Keine Chance den Grünen: Wie unterschiedlich wählen Stadt und Land wirklich?

    • |
    • |
    Die Unterschiede im Wahlverhalten zwischen Stadt und Land sind heute größer als noch vor 15 Jahren.
    Die Unterschiede im Wahlverhalten zwischen Stadt und Land sind heute größer als noch vor 15 Jahren. Foto: Karl-Josef Hildenbrand/Kay Nietfeld, dpa

    Der Schlachthof ist traditionell kein einfaches Terrain für einen Grünen. Max Deisenhofer, Landtagsabgeordneter der Partei, steht in Kapuzenpullover und mit grauer Cap in einem Kühlraum der Metzgerei Diem.

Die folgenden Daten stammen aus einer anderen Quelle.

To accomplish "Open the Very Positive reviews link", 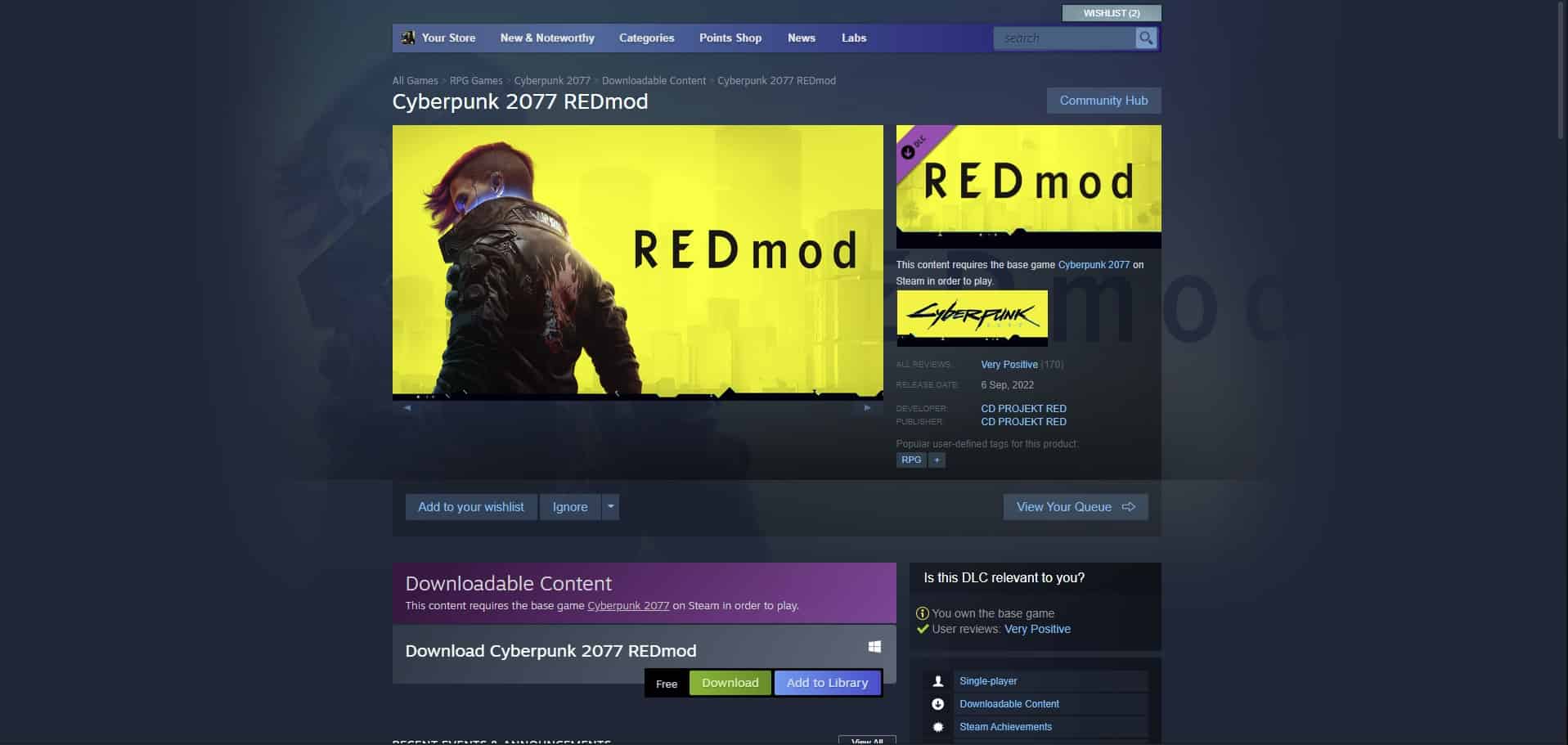I will tap(1009, 364).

Um ihn herum: tote Schweine, die von der Decke hängen, und rote Kunststoffkisten, in denen Rippen, Bäuche, Köpfe lagern. Ein Mitarbeiter zerlegt die Fleischteile mit einem langen Messer. „Das wird Kochschinken“, sagt Karl Diem, Senior-Chef der Metzgerei.

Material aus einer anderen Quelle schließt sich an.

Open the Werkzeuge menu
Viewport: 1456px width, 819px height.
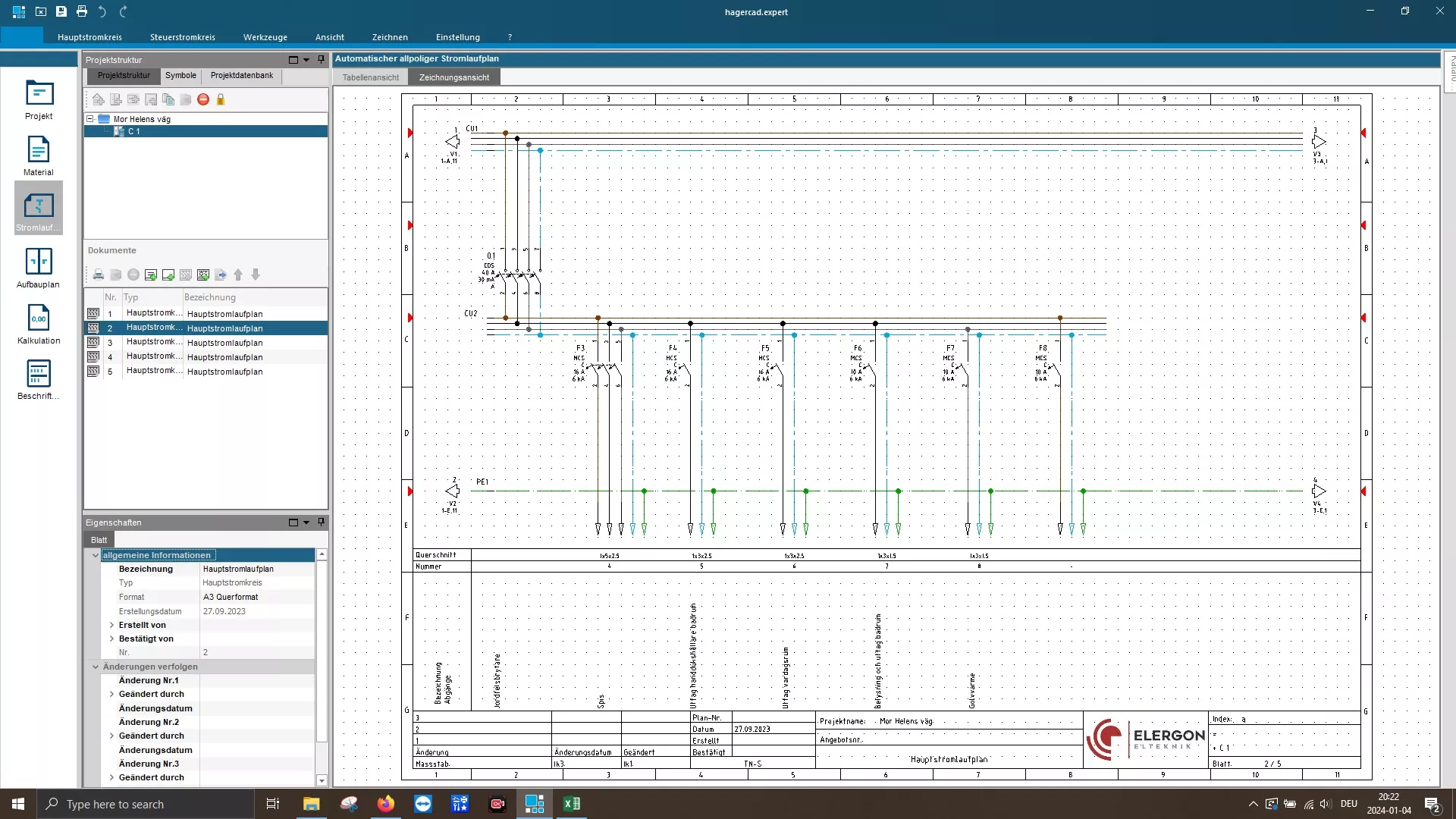(x=265, y=37)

    Deisenhofer will heute zuhören. Er lässt sich erklären, wie die Schweine am Schlachthof ankommen, wie Diems Mitarbeiter sie wiegen, fixieren, in der „Tötebox“ zunächst mit Strom betäuben und dann – nun ja – töten. Viel mehr noch interessiert sich Deisenhofer aber für das, was hier vor circa drei Monaten passiert ist. Das Hochwasser. Das hat in Diems Schlachthof massive Schäden angerichtet. Gabelstapler: kaputt. Verpackungsmaschine: kaputt. Das Lager: unter Wasser. Teile der Ware: nicht mehr verkaufbar. Aber deshalb Staatshilfen beantragen? Wollte Diem nicht. Und Deisenhofer möchte wissen, warum. Er will helfen. „Einen großen Teil muss ich am Ende sowieso wieder zurückzahlen, wie bei den Corona-Hilfen“, sagt Diem. Unterm Strich verursachten ihm die Staatshilfen nur zusätzliche Arbeit. „Meine Erfahrung ist: Geld, das zu leicht kommt, bleibt nicht lange. Man muss schon dafür arbeiten.“

    Sind die Menschen auf dem Land konservativer? Tendenziell ja, sagt der Politikwissenschaftler

    Nicht nur der Schlachthof ist traditionell kein einfaches Terrain für die Grünen. Hier in Deisenhausen, einer Gemeinde bei Krumbach, haben die Grünen bei der vergangenen Landtagswahl etwa acht Prozent der Stimmen geholt – nur gut die Hälfte ihres Gesamtergebnisses. Damit stehen sie nicht allein da. SPD und FDP kommen bei den Wählerinnen und Wählern in Deisenhausen nicht einmal über die Fünf-Prozent-Hürde. Mehr als drei Viertel der Stimmen teilen CSU, Freie Wähler und die AfD unter sich auf. In den angrenzenden Gemeinden und Stimmkreisen ist das Bild ähnlich.

    Progressive Parteien – so scheint es – haben es schwer, auf dem Land Wahlen zu gewinnen. Ihre Hochburgen liegen in der Stadt. In München beispielsweise holten die Grünen bei der Landtagswahl vier Direktmandate, bei der Bundestagswahl eines. Und die Unterschiede sind heute stärker als noch vor einigen Jahren. Die Frage ist nur: Woran liegt das? Sind Menschen auf dem Land grundsätzlich konservativer eingestellt? Und Städter zunehmend links, grün, progressiv?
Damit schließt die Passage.